Still, the gains were encouraging. And they followed other July reports that showed consumers stepped up retail spending and employers created the most jobs since February.
• Factories made more cars, computers and airplanes last month, the Federal Reserve said. That helped drive industrial production, which includes output at factories, mines and utilities, up 0.6 percent in July from June, the fourth straight increase.
• Homebuilder confidence rose in August to a five-year high, according to the National Association of Home Builders/Wells Fargo sentiment index. The index rose to 37 from 35 in July. While that’s well below 50, the dividing line between positive and negative sentiment about the housing market, the index has been trending higher since October. And in August, many builders reported seeing their best sales level since February 2007.
• Consumer prices were unchanged in July from June, the Labor Department said. A small drop in energy costs offset slightly higher food prices. The consumer price index hasn’t increased since March, evidence that the weak economy is keeping inflation in check.

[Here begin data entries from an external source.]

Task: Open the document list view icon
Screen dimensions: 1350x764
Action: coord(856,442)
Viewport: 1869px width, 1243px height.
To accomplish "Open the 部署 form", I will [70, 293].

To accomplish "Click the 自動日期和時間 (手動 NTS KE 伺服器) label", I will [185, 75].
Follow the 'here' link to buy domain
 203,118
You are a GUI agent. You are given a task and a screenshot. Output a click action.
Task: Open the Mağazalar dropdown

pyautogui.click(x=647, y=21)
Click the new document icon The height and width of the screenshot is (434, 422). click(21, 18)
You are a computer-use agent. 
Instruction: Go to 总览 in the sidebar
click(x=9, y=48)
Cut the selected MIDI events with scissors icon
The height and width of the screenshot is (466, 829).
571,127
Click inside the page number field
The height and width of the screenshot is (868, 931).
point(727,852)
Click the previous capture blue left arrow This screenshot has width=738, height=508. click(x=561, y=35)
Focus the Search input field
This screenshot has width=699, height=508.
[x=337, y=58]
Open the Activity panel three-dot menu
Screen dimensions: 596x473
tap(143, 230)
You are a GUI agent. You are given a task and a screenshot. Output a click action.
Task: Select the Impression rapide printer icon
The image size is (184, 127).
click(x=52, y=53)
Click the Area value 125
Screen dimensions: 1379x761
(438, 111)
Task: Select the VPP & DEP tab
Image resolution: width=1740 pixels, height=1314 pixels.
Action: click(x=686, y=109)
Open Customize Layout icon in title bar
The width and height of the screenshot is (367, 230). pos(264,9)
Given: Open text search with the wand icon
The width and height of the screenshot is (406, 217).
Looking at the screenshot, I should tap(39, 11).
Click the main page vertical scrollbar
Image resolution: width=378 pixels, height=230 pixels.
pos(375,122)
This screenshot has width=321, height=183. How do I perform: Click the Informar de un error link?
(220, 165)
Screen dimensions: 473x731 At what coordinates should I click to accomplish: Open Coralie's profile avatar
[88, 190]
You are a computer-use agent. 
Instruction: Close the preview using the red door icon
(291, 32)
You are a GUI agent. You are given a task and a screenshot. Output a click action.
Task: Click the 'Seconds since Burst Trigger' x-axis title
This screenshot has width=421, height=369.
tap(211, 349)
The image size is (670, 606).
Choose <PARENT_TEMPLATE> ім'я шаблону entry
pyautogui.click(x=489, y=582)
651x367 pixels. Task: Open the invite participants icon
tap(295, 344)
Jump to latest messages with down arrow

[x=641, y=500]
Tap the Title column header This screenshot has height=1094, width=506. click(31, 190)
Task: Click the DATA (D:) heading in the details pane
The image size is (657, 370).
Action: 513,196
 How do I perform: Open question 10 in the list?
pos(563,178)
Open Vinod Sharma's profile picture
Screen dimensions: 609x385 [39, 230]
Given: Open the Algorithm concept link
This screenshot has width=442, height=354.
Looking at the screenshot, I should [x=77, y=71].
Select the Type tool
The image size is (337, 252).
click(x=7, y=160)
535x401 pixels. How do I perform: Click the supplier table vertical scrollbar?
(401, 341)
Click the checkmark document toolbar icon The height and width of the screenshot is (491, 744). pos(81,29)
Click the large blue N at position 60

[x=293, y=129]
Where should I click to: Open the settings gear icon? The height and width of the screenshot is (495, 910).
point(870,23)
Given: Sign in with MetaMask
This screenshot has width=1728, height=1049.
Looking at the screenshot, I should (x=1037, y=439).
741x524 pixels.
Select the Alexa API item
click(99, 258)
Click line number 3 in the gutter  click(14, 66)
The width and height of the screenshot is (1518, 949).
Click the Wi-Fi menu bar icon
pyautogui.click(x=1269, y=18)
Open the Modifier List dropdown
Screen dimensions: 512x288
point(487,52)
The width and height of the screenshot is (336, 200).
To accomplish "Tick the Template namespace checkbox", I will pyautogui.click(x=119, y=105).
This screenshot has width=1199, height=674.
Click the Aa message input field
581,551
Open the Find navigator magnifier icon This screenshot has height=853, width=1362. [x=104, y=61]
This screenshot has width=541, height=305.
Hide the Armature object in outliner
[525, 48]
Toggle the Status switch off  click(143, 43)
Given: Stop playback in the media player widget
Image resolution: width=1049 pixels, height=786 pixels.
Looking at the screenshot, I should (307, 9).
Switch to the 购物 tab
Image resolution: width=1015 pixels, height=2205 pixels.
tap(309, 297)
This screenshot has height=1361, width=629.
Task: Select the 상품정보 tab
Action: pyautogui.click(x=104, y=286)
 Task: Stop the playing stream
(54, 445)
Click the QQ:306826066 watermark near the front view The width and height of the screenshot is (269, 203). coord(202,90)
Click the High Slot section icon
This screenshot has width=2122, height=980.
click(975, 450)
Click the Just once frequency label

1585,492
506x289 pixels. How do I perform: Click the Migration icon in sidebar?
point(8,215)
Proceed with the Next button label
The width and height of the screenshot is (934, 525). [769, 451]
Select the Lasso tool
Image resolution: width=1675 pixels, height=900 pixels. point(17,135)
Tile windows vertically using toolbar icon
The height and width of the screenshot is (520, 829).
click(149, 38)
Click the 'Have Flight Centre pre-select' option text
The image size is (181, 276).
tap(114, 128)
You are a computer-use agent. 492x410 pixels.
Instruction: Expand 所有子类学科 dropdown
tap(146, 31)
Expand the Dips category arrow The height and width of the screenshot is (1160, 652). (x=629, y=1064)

“The rising industrial production numbers, the home builders improving outlook, low consumer inflation and many of the other recent data indicate that economic conditions are actually getting better,” said Joel Naroff, chief economist at Naroff Economic Advisors.
Factory output, the most important component of industrial production, rose 0.5 percent in July. It was the second straight monthly increase. The gain was driven by a 3.3 percent surge in output of motor vehicles and parts.
Factory production has risen 21.9 percent since its recession low hit in June 2009 and is just 1.7 percent below the pre-recession peak for factory output reached in April 2007.
Still, manufacturing slowed this spring as consumers cut back on spending and businesses invested less in machinery and equipment. Some worry that manufacturing could weaken further in coming months if Europe’s financial crisis and slower global growth cut demand for U.S. exports.
“Despite the deteriorating global backdrop, U.S. manufacturing continues to expand,” said Paul Ashworth, chief U.S. economist at Capital Economics. “Manufacturing is hanging in there, but the question is for how much longer?”
Adding to those worries was a survey from the Federal Reserve Bank of New York that showed manufacturing in the region shrank in August. The Empire State index fell to -5.9, down from a reading of 7.4 in July.
And economists noted that a big reason factory output rose was because automakers kept production lines humming in July, mostly skipping their normal summer shutdowns.
Inflation has stayed tame, another positive sign for growth. When inflation is low, consumers have more money to spend. Consumer spending drives roughly 70 percent of growth.
Lower inflation also gives the Federal Reserve more leeway to launch new programs intended to boost growth. The Fed signaled at a meeting in late July that it is ready to act if growth and hiring stay weak. That led many economists to predict the Fed would announce a third round of bond purchases designed to push long-term interest rates down and generate more borrowing and spending in the economy.
Overall, consumer prices increased just 1.4 percent in the 12 months ending in July. That’s the smallest yearly increase in 20 months.
But low prices may not last much longer.
The drought in the Midwest has damaged corn, soybeans and other crops, which will likely push up a range of food prices on grocery store shelves in the coming months.
Corn is used in many processed foods, from cereals to soda. And both corn and soybeans are used in animal feed, so higher costs for those grains will likely push up meat prices.
Gas prices have also increased recently after falling from a peak near $4 a gallon in April. The average national price for gas was $3.71 a gallon on Wednesday. That’s up 31 cents from a month ago.